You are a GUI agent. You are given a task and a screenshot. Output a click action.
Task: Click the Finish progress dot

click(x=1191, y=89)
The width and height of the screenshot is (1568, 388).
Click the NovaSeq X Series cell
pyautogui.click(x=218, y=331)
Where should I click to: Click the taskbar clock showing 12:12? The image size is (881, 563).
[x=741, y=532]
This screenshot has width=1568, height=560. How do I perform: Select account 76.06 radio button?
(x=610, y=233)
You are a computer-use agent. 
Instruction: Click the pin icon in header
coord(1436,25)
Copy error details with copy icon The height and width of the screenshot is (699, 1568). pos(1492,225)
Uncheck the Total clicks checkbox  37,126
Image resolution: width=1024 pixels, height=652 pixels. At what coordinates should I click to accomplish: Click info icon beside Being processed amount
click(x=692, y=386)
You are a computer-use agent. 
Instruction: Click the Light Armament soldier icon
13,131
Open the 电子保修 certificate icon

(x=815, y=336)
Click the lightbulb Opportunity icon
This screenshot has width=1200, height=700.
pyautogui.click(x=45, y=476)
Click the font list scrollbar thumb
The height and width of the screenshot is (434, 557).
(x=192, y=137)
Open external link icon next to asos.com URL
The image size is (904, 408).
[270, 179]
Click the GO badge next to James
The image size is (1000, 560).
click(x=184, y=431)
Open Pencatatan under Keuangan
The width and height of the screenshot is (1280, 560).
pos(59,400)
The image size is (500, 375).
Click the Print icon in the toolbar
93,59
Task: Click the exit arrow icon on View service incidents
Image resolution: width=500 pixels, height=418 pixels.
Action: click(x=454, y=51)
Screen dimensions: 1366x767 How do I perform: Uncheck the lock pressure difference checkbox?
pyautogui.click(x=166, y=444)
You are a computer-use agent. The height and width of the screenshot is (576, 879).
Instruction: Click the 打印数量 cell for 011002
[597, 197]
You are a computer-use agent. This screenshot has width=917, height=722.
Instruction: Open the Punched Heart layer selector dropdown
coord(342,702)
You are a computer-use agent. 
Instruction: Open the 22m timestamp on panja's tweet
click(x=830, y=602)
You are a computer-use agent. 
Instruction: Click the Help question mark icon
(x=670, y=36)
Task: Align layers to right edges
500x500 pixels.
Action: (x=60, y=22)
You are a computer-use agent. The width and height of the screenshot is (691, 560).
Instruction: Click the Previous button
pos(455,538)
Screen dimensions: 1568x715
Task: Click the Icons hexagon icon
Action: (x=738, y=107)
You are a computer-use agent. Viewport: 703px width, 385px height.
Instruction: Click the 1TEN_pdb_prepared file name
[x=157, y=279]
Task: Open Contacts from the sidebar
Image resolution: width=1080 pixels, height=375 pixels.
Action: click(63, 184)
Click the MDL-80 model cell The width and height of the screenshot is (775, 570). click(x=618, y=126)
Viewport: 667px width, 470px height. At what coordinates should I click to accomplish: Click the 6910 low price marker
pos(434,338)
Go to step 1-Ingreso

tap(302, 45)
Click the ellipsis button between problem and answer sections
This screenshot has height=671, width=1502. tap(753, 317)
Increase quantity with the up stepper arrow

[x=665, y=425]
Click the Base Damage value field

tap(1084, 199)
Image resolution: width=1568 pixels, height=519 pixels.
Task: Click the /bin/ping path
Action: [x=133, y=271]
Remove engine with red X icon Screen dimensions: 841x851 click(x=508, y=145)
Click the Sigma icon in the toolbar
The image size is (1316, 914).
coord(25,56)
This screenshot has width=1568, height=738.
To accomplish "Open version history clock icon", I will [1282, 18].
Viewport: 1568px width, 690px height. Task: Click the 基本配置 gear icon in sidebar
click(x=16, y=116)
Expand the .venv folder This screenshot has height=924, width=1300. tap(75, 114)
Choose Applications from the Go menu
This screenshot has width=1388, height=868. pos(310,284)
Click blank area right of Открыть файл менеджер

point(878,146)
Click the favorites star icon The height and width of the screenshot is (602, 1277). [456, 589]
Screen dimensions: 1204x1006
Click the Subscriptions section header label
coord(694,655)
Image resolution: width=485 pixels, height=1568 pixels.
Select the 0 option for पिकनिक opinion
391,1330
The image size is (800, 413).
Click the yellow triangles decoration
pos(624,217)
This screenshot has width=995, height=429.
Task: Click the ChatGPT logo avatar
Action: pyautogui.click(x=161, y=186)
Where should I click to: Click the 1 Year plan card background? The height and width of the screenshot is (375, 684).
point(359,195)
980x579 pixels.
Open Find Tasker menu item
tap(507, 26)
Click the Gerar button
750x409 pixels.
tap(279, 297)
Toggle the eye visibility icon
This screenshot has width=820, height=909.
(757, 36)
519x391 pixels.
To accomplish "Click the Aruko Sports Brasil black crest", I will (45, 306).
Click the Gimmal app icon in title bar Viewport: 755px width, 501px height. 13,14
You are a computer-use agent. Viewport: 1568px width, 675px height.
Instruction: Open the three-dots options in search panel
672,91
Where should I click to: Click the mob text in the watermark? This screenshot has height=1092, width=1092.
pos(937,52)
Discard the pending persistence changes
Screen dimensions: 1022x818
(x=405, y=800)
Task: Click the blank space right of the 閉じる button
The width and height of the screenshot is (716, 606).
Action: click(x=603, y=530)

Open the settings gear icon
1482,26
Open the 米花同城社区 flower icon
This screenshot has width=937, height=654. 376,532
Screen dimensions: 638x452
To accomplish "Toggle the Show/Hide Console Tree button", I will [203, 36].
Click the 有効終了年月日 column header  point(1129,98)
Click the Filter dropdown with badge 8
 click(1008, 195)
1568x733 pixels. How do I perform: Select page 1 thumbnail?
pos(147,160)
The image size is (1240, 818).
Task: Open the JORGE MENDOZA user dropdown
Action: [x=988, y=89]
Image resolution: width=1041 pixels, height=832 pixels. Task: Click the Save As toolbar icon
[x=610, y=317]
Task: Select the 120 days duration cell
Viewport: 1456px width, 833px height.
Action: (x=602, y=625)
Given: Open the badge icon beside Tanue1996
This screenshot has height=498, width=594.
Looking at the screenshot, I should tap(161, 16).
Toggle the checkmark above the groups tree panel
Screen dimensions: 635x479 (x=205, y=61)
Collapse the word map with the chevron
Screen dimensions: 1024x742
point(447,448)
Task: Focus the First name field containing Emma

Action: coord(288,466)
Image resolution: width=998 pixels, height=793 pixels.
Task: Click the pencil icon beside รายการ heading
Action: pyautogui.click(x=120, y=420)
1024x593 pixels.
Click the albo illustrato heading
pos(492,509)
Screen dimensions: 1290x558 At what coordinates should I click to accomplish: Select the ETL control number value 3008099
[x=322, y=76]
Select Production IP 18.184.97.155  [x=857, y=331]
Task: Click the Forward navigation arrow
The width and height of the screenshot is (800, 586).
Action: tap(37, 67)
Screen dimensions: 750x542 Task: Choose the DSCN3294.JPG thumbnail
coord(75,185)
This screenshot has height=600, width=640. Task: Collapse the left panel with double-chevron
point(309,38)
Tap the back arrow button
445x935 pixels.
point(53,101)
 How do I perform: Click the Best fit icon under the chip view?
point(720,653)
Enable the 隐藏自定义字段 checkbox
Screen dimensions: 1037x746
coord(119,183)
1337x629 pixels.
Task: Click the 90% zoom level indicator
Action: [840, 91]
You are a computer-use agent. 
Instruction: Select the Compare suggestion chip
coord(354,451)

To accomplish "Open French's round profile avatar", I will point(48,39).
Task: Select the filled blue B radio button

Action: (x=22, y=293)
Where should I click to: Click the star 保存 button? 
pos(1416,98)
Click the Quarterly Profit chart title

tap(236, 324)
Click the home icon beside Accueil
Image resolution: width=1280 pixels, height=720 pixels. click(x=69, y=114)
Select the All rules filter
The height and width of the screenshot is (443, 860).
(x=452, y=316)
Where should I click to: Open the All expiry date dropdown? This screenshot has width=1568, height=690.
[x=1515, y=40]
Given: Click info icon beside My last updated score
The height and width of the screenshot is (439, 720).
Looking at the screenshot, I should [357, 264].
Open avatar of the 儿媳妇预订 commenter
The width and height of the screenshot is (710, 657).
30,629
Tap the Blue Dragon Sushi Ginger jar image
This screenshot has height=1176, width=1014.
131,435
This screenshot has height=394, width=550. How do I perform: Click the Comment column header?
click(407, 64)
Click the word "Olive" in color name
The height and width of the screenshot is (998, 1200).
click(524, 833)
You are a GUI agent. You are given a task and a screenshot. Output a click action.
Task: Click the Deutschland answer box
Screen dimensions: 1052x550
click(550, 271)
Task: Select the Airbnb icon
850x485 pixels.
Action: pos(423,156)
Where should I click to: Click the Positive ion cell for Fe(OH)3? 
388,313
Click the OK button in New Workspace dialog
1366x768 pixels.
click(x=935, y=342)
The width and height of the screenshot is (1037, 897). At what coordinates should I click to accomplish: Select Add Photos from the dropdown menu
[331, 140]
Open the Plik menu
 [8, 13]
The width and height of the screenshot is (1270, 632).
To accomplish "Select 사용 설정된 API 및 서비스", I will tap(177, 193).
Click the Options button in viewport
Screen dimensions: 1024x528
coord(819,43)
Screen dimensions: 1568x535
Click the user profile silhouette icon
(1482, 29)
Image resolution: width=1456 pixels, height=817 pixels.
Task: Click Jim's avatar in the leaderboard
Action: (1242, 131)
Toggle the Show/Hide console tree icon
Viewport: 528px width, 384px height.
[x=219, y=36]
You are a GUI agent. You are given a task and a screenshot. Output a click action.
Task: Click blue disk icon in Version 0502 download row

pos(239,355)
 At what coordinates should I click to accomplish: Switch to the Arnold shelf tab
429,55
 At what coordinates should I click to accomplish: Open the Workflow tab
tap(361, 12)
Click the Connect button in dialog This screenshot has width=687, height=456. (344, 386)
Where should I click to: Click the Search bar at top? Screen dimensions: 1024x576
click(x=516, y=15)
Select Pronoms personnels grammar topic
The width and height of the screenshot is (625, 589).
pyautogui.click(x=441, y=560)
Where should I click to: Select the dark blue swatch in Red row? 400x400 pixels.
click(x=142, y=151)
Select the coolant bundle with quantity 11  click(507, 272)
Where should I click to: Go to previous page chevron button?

Assigned task - Between the first line of the entries above and the line with "Uncheck the Total", both included, copy every line exactly and nothing outside that range.

Solution to this exercise -
You are a GUI agent. You are given a task and a screenshot. Output a click action.
Task: Click the Finish progress dot

click(x=1191, y=89)
The width and height of the screenshot is (1568, 388).
Click the NovaSeq X Series cell
pyautogui.click(x=218, y=331)
Where should I click to: Click the taskbar clock showing 12:12? The image size is (881, 563).
[x=741, y=532]
This screenshot has width=1568, height=560. How do I perform: Select account 76.06 radio button?
(x=610, y=233)
You are a computer-use agent. 
Instruction: Click the pin icon in header
coord(1436,25)
Copy error details with copy icon The height and width of the screenshot is (699, 1568). pos(1492,225)
Uncheck the Total clicks checkbox  37,126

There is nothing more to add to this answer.